§ CONSIGNE A: Mets sous forme de liste numérotée les lignes des enregistrements, en commençant par celle qui contient "The height and width of the screenshot is (295, 464)." et en finissant par celle qui contient "[x=12, y=207]", ces deux lignes comprises. Laisse de côté les lignes vides.

§ TEXTE SOURCE:
--*--
Saint-Céneri-le-Gérei : Le Village qui Fait de l’Ombre aux Cartes Postales

16/09/2025

Un hameau posé dans un méandre : la signature d’un paysage

Saint-Céneri-le-Gérei, c’est le genre de village qui n’a pas besoin de tirer la couverture à lui : il laisse faire le décor. Quelques dizaines de maisons, un vieux pont, une église perchée sur la verdure, et la Sarthe qui serpente nonchalamment autour des pierres et des prairies. Ici, tout invite à ralentir — même la rivière semble se retenir de partir trop vite.

Pour les amoureux du relief, on est au cœur des Alpes mancelles. Pas d’Everest, rassurez-vous, mais des coteaux et falaises de grès armoricain, vestiges d’une époque où les plateaux de l’Ouest rivalisaient en bosses avec l’Est. Le village s’installe pile dans un méandre prononcé, une presqu’île picturale, qui explique une partie de sa singularité. Ni trop inaccessible, ni trop exposé, il est protégé, presque caché des vents et des regards rapides du voyageur pressé.

Le label “Plus Beaux Villages de France” : un coup de tampon mérité

Ce label, tout le monde le croise sur les panneaux à l’entrée de certains villages, mais peu savent que la sélection tient plus du parcours du combattant que de la simple cooptation. Pour rejoindre ce club (qui compte 176 élus en 2024, source : Les Plus Beaux Villages de France), il faut remplir 30 critères précis, allant du patrimoine bâti à l’environnement paysager, en passant par la vitalité communale.

  • St Céneri-le-Gérei coche allègrement toutes les cases : moins de 2 000 habitants (109 à l’année — source INSEE 2021),
  • un patrimoine classé sur 8 hectares,
  • près de 30 édifices inscrits ou classés aux Monuments Historiques,
  • et un site naturel protégé par une Zone Naturelle d’Intérêt Écologique Faunistique et Floristique (ZNIEFF).

Ce qui frappe ici, c’est que tout semble préservé sans être mis sous cloche. Les habitants y vivent, les volets claquent, l’auberge embaume la région de cuisine sarthoise, on ne se sent pas muséifié, juste accueilli à bras ouverts.
--*--
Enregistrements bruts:

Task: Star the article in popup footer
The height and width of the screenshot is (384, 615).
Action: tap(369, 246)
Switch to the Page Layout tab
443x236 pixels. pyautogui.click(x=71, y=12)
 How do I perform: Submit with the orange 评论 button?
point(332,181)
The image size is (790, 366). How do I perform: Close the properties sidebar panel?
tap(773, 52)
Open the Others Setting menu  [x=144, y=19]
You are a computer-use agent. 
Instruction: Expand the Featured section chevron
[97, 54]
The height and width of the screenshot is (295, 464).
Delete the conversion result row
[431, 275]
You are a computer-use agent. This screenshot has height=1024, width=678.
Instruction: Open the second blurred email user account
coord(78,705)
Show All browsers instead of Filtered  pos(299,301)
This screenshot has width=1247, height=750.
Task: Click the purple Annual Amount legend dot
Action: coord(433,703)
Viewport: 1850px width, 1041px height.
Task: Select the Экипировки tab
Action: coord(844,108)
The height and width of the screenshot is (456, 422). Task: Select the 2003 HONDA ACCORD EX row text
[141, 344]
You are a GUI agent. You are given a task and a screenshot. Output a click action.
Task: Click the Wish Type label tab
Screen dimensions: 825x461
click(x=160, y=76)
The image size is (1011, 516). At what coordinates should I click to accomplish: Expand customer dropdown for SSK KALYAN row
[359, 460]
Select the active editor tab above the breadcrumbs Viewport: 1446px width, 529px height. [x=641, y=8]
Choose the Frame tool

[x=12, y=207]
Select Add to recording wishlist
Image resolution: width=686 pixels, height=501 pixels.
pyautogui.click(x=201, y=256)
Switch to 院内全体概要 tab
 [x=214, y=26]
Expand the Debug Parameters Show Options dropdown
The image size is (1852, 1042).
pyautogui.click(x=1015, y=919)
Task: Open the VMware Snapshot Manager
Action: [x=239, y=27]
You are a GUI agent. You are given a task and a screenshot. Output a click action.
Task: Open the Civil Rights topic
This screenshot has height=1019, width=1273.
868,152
--*--
§ CONSIGNE B: Dans le texte sur Saint-Céneri-le-Gérei, recopie mot pour mot le passage qui commence par "Ce label, tout" et se termine par "la vitalité communale.".

§ BONNE RÉPONSE A:
1. The height and width of the screenshot is (295, 464).
2. Delete the conversion result row
3. [431, 275]
4. You are a computer-use agent. This screenshot has height=1024, width=678.
5. Instruction: Open the second blurred email user account
6. coord(78,705)
7. Show All browsers instead of Filtered  pos(299,301)
8. This screenshot has width=1247, height=750.
9. Task: Click the purple Annual Amount legend dot
10. Action: coord(433,703)
11. Viewport: 1850px width, 1041px height.
12. Task: Select the Экипировки tab
13. Action: coord(844,108)
14. The height and width of the screenshot is (456, 422). Task: Select the 2003 HONDA ACCORD EX row text
15. [141, 344]
16. You are a GUI agent. You are given a task and a screenshot. Output a click action.
17. Task: Click the Wish Type label tab
18. Screen dimensions: 825x461
19. click(x=160, y=76)
20. The image size is (1011, 516). At what coordinates should I click to accomplish: Expand customer dropdown for SSK KALYAN row
21. [359, 460]
22. Select the active editor tab above the breadcrumbs Viewport: 1446px width, 529px height. [x=641, y=8]
23. Choose the Frame tool
24. [x=12, y=207]

§ BONNE RÉPONSE B:
Ce label, tout le monde le croise sur les panneaux à l’entrée de certains villages, mais peu savent que la sélection tient plus du parcours du combattant que de la simple cooptation. Pour rejoindre ce club (qui compte 176 élus en 2024, source : Les Plus Beaux Villages de France), il faut remplir 30 critères précis, allant du patrimoine bâti à l’environnement paysager, en passant par la vitalité communale.